Dr. Chiba investigates how cancer cells evade a patient’s immune system. Though checkpoint blockade therapies have expanded the options for cancer patients, only a fraction of those treated actually benefit due to the emergence of immune resistance. Dr. Chiba will use molecular and genetic approaches to dissect the ways that cancer-associated mutations alter the tumor environment to avoid immune surveillance. The aim of this research is to improve the efficacy of cancer immunotherapy so many more patients will benefit.
Dr. Chiba is originally from Fujisawa, a beach town 34 miles southwest of Tokyo, Japan. He received his bachelor’s and master’s degrees from Tokyo Institute of Technology in Bioengineering and Biochemistry. During his master’s program, he was awarded a fellowship from the Japanese government that enabled him to study at Columbia University for three months. This experience inspired him to stay in the United States to pursue a PhD in Molecular Biology at the University of California Berkeley. Outside of the laboratory, he enjoys snowboarding and skiing, hiking, and camping at national parks.

Ewing sarcoma is an aggressive bone tumor that occurs in children and young adults. Cure rates, particularly when disease has spread, are low with currently available treatments. Dr. Guenther aims to identify critical genes on which Ewing sarcoma cells are dependent for survival, with the goal of discovering weaknesses in these cancer cells that may be exploited to stop cancer growth. CITED2 is of particular interest as a Ewing sarcoma-specific dependency gene based on a genome-wide screen in hundreds of cancer cell lines. Her goal is to develop new directed cancer therapies for patients with this devastating disease. She hopes that these studies will have an additional impact on the treatment of other cancers where CITED2 has been shown to play a role, including acute myeloid leukemia.

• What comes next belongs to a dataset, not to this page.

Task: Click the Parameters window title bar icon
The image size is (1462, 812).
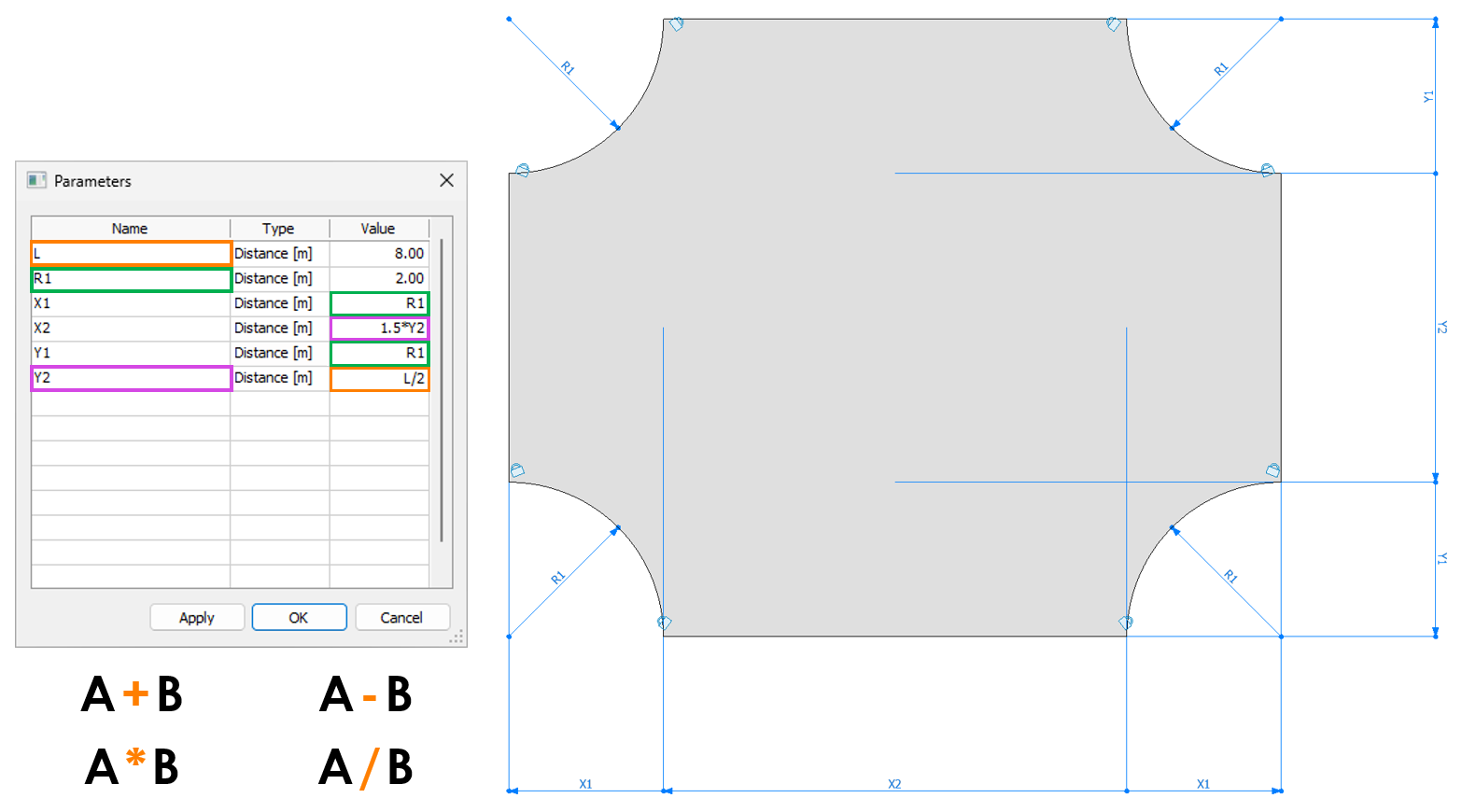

Dr. Guenther completed her undergraduate studies at Brown University in 2005, where she received a Bachelor of Arts degree in History. She then went on to receive her M.D. degree from the State University of New York Downstate Medical Center College of Medicine in 2011, where she received awards for distinguished performance in Pediatrics and Medical Humanities. Dr. Guenther completed her General Pediatrics Internship and Residency in the Boston Combined Residency Program in 2014 and completed her Fellowship in Pediatric Hematology/Oncology at Dana Farber Cancer Institute and Boston Children’s Hospital in 2017. When not in lab or in clinic, Dr. Guenther is an avid distance runner, enjoys crossword puzzles, reading, and listening to live music as well as playing the violin. She enjoys traveling around the world as well as spending time exploring New England with her family and friends.

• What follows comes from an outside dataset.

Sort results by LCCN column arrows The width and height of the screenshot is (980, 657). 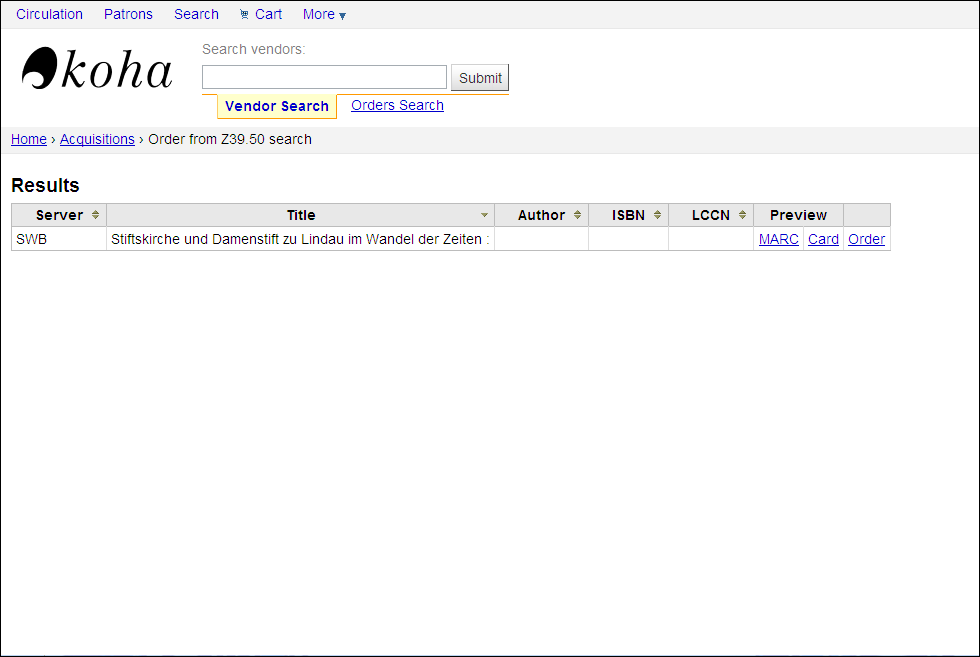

Dr. Nachtergaele is investigating the roles of RNA methylation, a process that chemically tags mRNA to alter gene expression and protein production. She has discovered a novel enzyme (m1A) that modifies RNA in this way and aims to uncover how malfunctions in this process can lead to cancer. Her investigations will expand the understanding of how mRNA modifications are regulated and result in altered cell signaling and growth in normal and cancer cells. Building on this knowledge, her goal is to identify novel therapeutic targets for cancer.

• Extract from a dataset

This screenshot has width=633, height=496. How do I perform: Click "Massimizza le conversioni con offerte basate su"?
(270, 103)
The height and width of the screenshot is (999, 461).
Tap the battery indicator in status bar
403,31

Dr. Nachtergaele was born in Belgium and lived on several continents before her family settled in Davis, California. She completed her undergraduate degree at the University of Chicago, where she received a Bachelor of Science in Biochemistry. Dr. Nachtergaele played varsity soccer at the University of Chicago, earning a captain’s spot and Academic All-America honors in her senior year. She went on to receive a PhD in Biochemistry at Stanford University. She completed her Damon Runyon Fellowship in the lab of Chuan He, PhD, a Damon Runyon Alumnus, at the University of Chicago. Dr. Nachtergaele is now at Yale University, where she is the recipient of the Dale F. Frey Award for Breakthrough Scientists, awarded to the most exceptional Damon Runyon Fellows to further catalyze their research and careers.